Welcome to Recovery
A message from people in recovery to people not in recovery.
When we addicts give up dope, or alcohol, or gambling, or video games, or sex, we have to admit we are powerless over that thing we want so badly – over that thing with which we’ve had the most intimate relationship of our lives. It’s scary. Terrifying. If not that thing, then what? What can there be if there’s no dope, or alcohol, or gambling, or video games, or sex? The whole world changes because we can’t do what we’ve always done anymore. We just can’t. We’re powerless.
So now. You – all of us – are being told you can’t live as you once did. We have to give up free movement of our bodies. Give up the lives we once knew. Give up hugging and a night out and weddings and even Passover seders. We are powerless over this virus. We can wash our hands and social distance, and many of us will still contract it. Likely, most of the people reading this note will contract it. Likely, all of us will know someone who dies. It’s scary. Terrifying. If we can’t live how we once did, how will we live? The whole world is changing because we can’t do what we’ve always done. We just can’t. We’re powerless.
Welcome to recovery.
Here’s what we want you to know, friends. Recovery has taught us that we are not at the center of the Universe. Our needs are not the center – even completely legitimate needs, like toilet paper. We can, in the words of Rabbi Abraham Joshua Heschel, “feel jailed in the confinement of personal needs.” We can become so obsessed with groceries and food that we become trapped in a mindset of scarcity, and our fears can run us. Run by our fears, we would eventually use, drink, lie, steal, and hurt ourselves and others. Friends, you may not use or drink to excess, but all of us lie, steal, and hurt ourselves and others in a mindset of scarcity. A friend’s babysitter brings the kid to a gathering of lots of kids in the park, then tells the kid not to tell their parents. People don’t keep their distance on sidewalks or in grocery stores, and then more and more people get sick. This is how we behave when we think our needs are at the center of the universe.
But what is at the center is Something Bigger. I might call it my Higher Power, or God, or the Universe. The name isn’t important. What is important is that I recognize that there’s Something Bigger than Me and My Needs. Heschel teaches: “to defy our own interests, though they seem to be vital and have long been cherished, we must be able to say No to ourselves in the name of a Higher Yes.” Saying No to ourselves – No to hoarding, No to ignoring social distancing, No to our former way of life – is freedom from the jail of our personal needs.
This is the message of parashat VaYikra – literally, “and God called” – in which God calls upon Moses to relate torah to the Israelites, specifically who brings what sacrifices and under what circumstances. This is how God calls to Moses. How does God call to you? Today?

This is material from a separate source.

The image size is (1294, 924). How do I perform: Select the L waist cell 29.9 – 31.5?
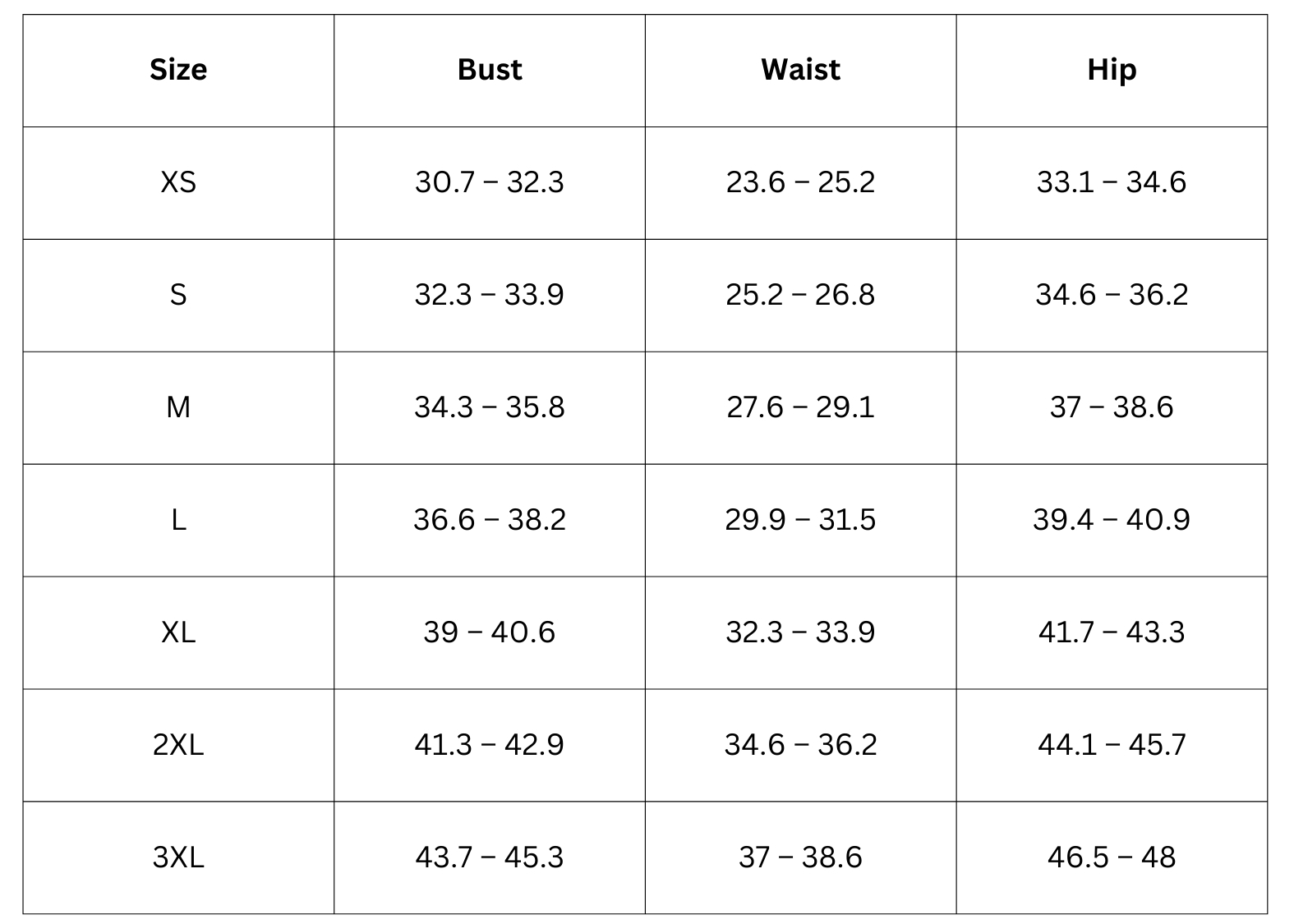[800, 520]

Heschel teaches that each of us not only has needs, but we are needed. God needs you and you and you and you as you are. To admit that I am powerless does not mean that I am worthless. Power and worth are not the same. To admit I am powerless means I matter as I am without trying to be something I’m not. It means I am inherently worthy, inherently needed, inherently called.
Today, what is God calling you to do? Each of us is called to a Higher Yes – as we are. I cannot stop the virus, but I wash my hands for two full Happy Birthdays. I cannot stop the virus, but if I’m not an essential worker, I can flatten the curve by staying inside. Or if I work in essential services, I can get creative about keeping people safe and alive. If I’m a healthy person, I can volunteer to deliver meals to someone who doesn’t have food.
To admit I am powerless is itself empowering – though it doesn’t feel that way in early recovery. Because it means I am a part of Something Bigger. Heschel would say, a spoke in the larger wheel.
Each of us is needed. Ask yourself: How am I needed today?
Keep coming back. It works if you work it.